- **Written task**
Extract the records verbatim from the line containing "Describe the element at coordinates (50, 194)" through the end of the records, omitting the pictures.

- **Records to use**
· · ·

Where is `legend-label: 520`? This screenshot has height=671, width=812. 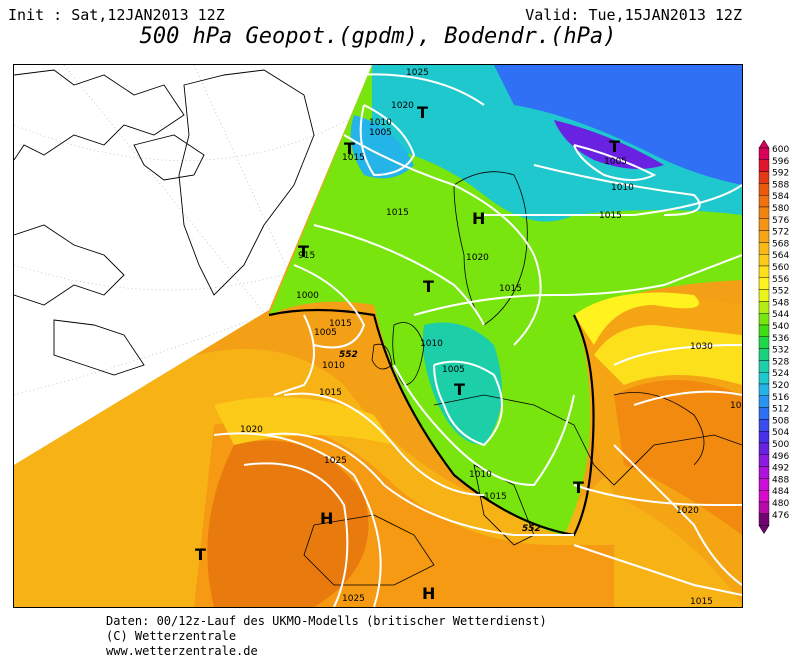
legend-label: 520 is located at coordinates (780, 386).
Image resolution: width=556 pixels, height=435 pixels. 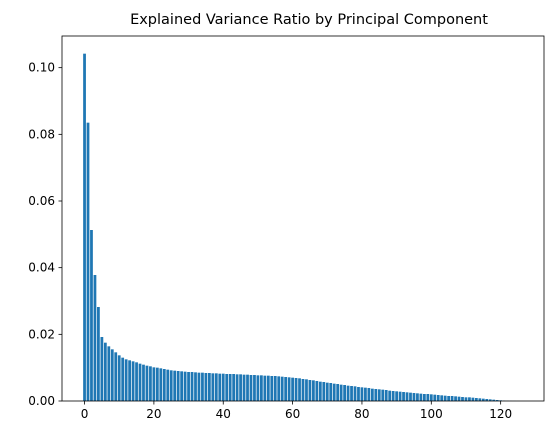 What do you see at coordinates (85, 414) in the screenshot?
I see `x-tick-label: 0` at bounding box center [85, 414].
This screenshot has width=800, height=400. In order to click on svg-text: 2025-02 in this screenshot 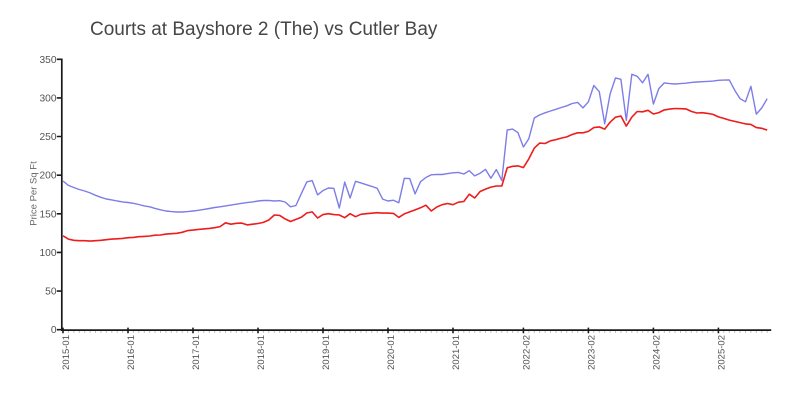, I will do `click(722, 352)`.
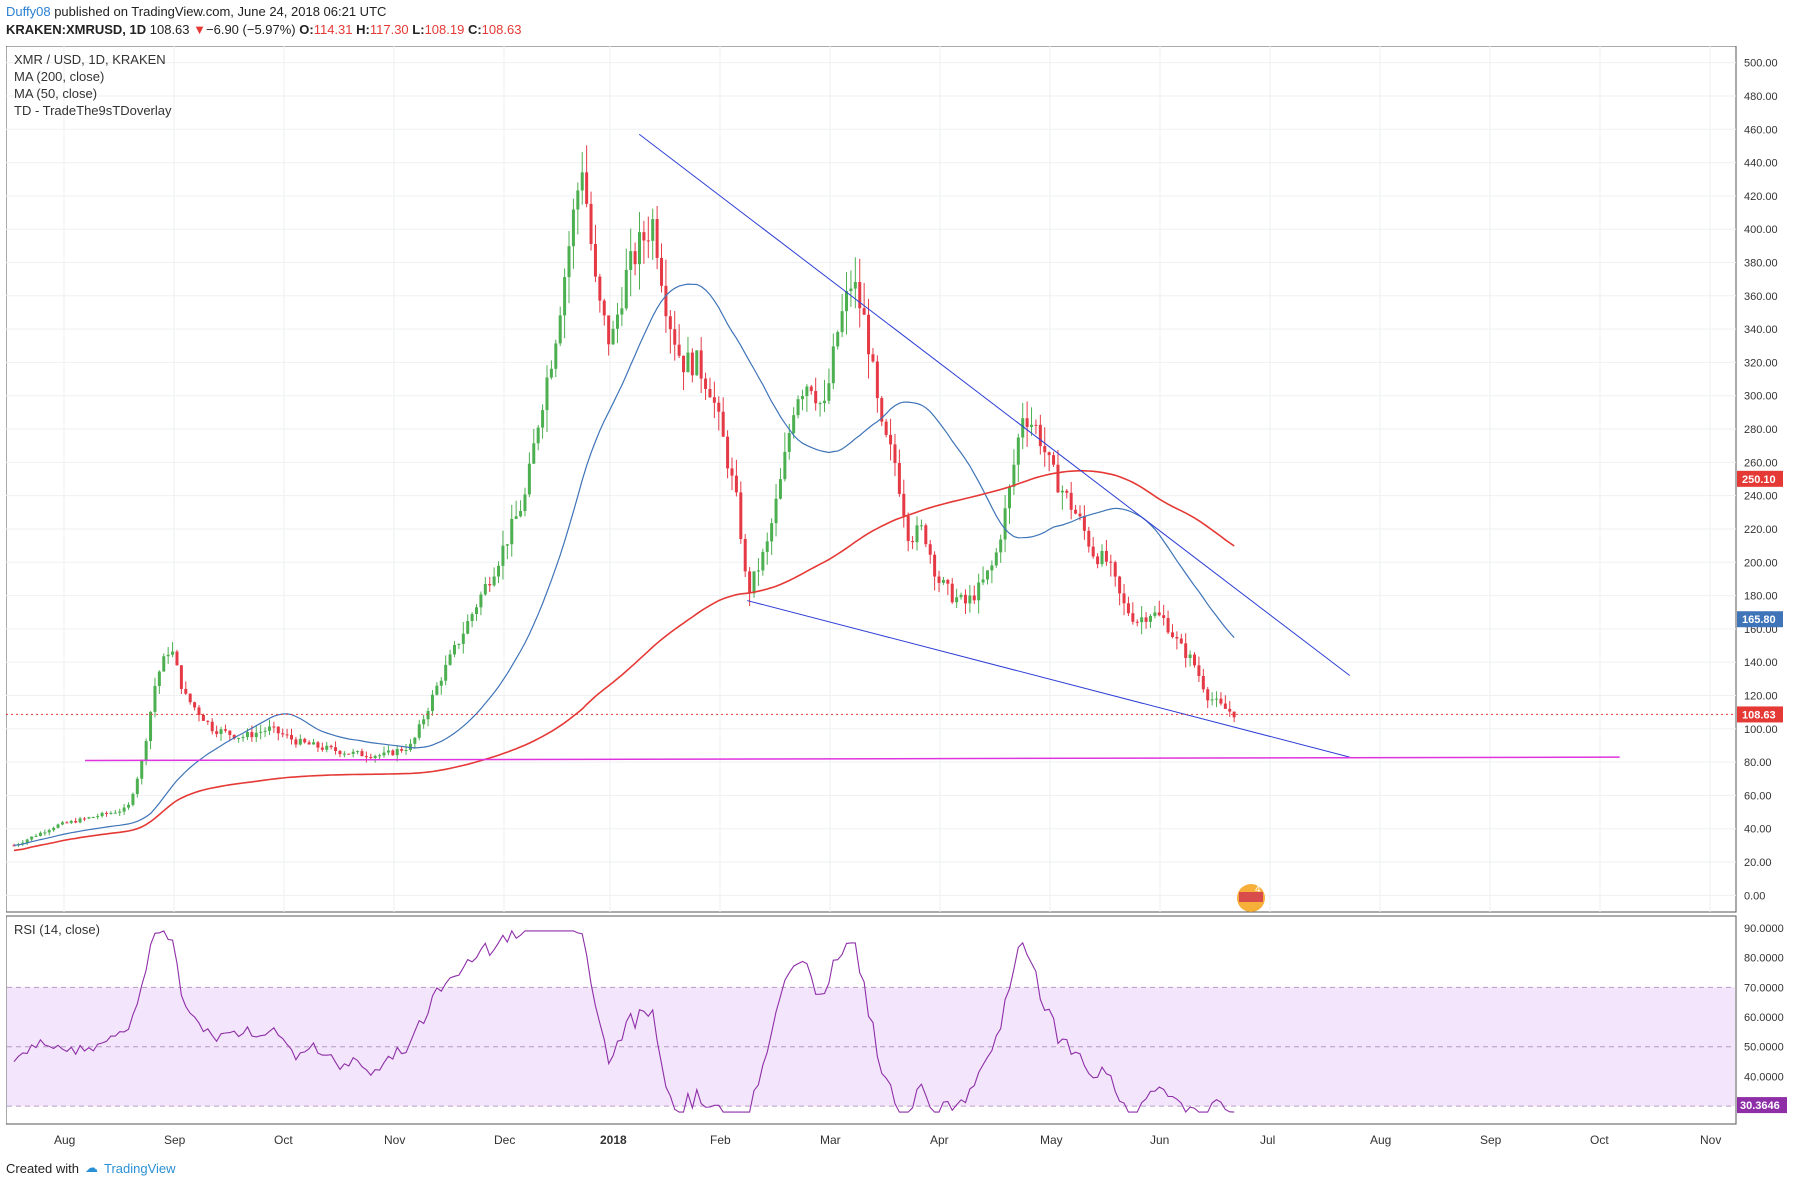 The width and height of the screenshot is (1795, 1188). What do you see at coordinates (1268, 1140) in the screenshot?
I see `time-tick-label: Jul` at bounding box center [1268, 1140].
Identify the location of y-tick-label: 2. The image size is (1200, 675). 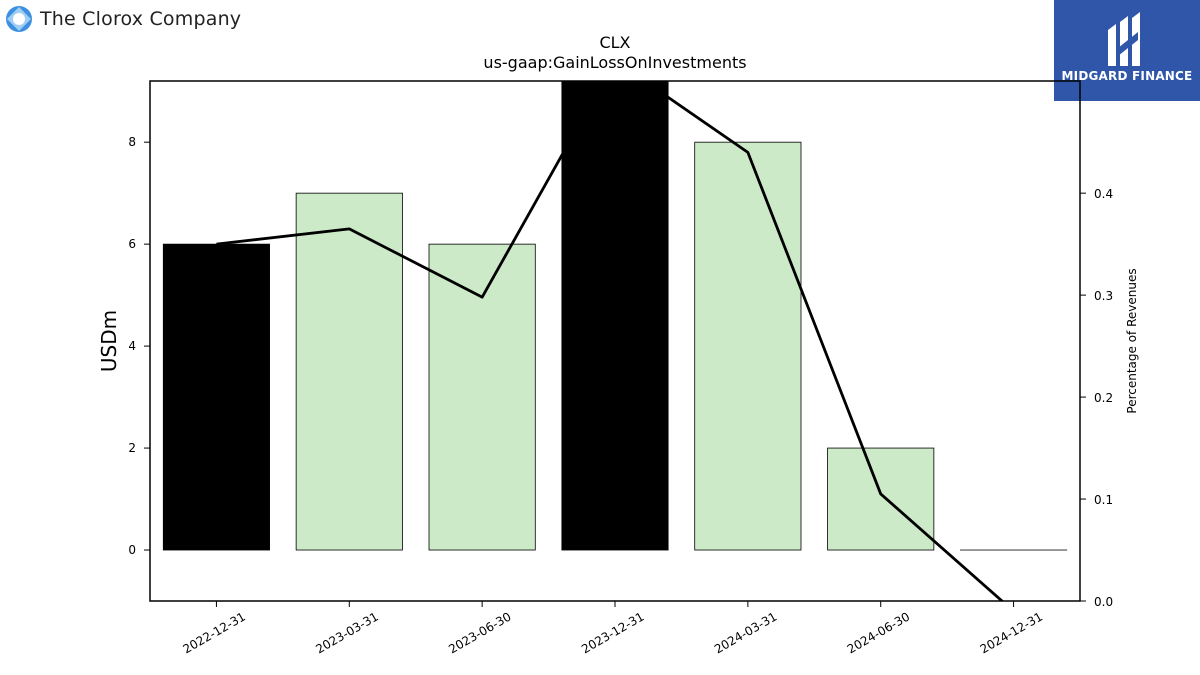
(132, 448).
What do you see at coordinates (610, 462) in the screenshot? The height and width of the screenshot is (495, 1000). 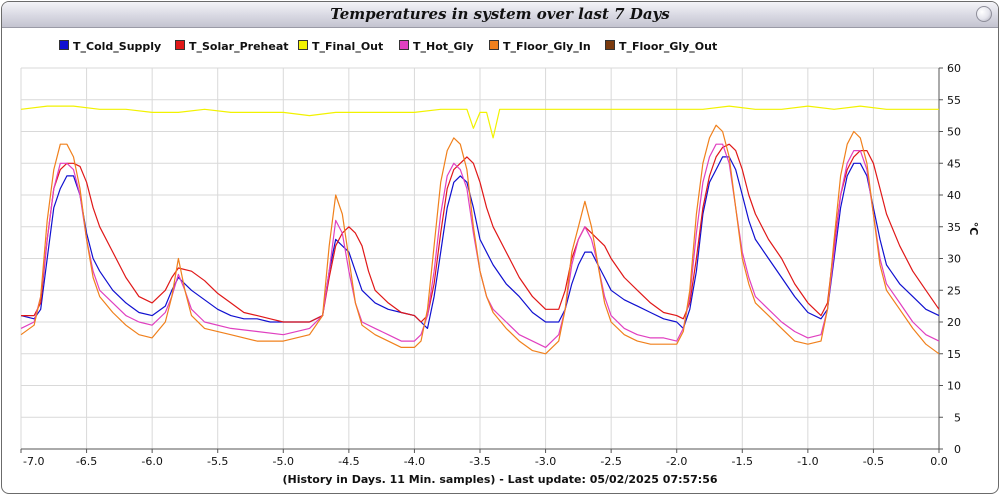 I see `x-tick-label: -2.5` at bounding box center [610, 462].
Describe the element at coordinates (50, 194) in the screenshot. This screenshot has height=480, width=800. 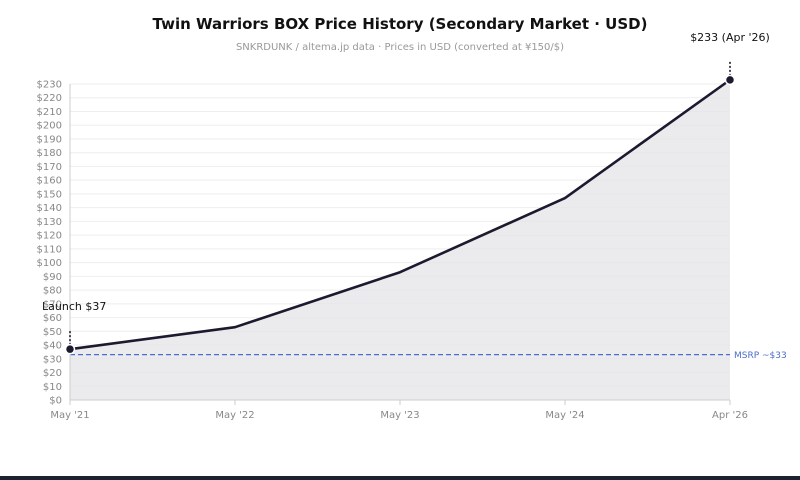
I see `y-tick-label: $150` at that location.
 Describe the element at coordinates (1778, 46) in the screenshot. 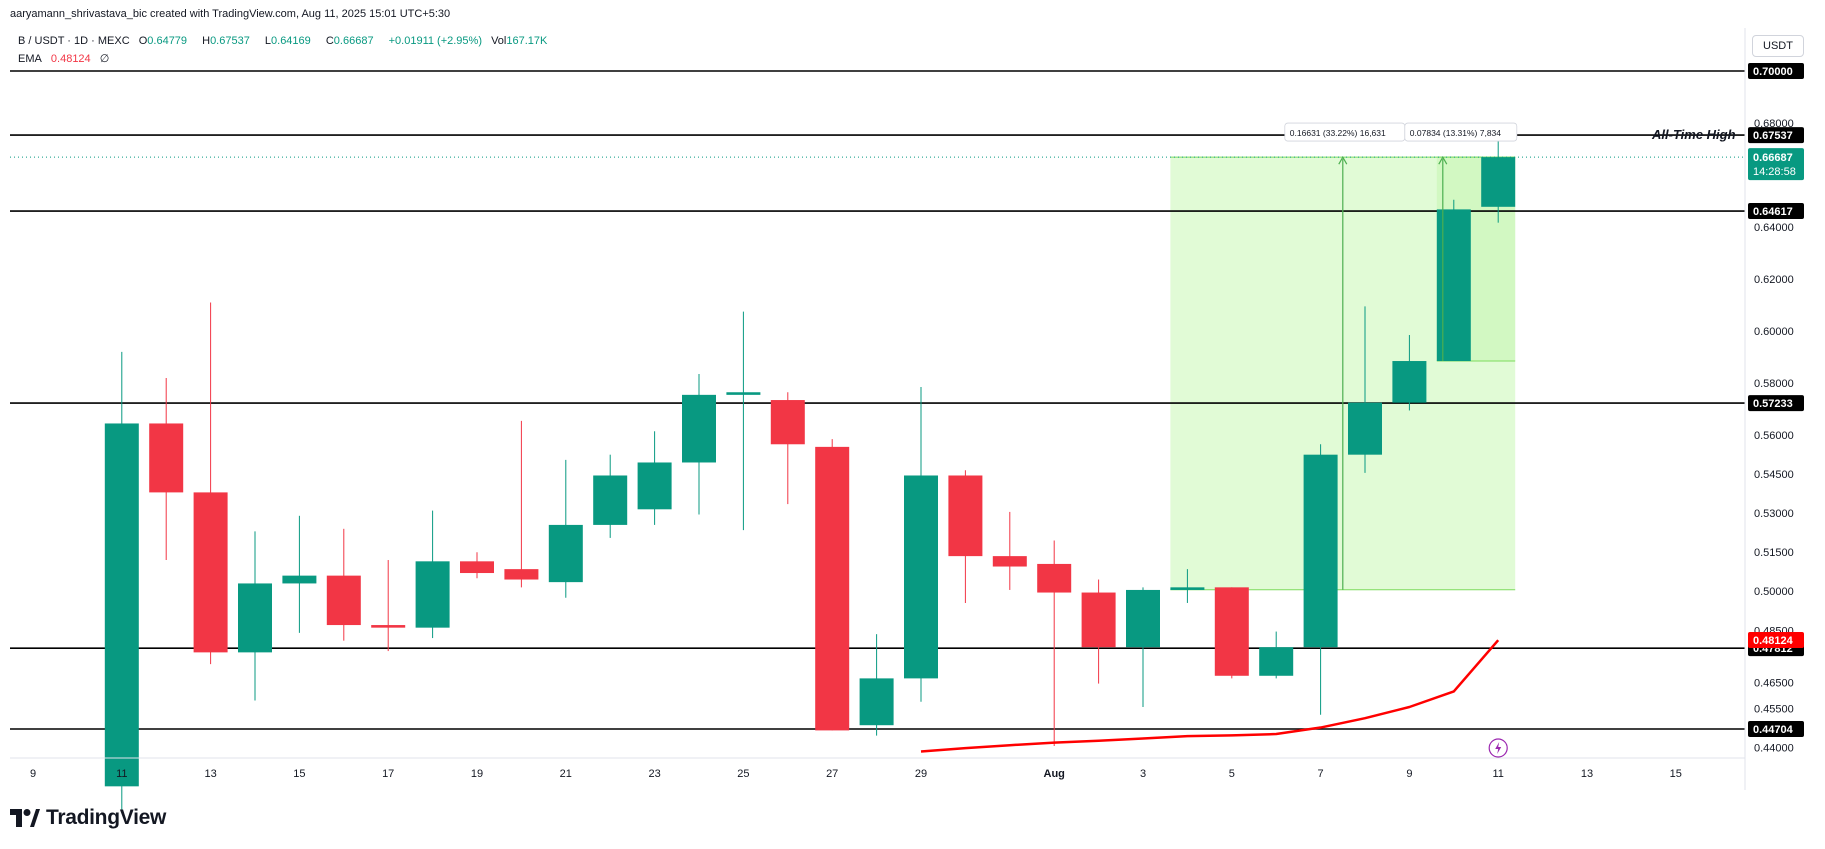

· · ·

- **Reply**
Describe the element at coordinates (50, 194) in the screenshot. This screenshot has height=480, width=800. 
I see `y-tick-label: $150` at that location.
 Describe the element at coordinates (1778, 46) in the screenshot. 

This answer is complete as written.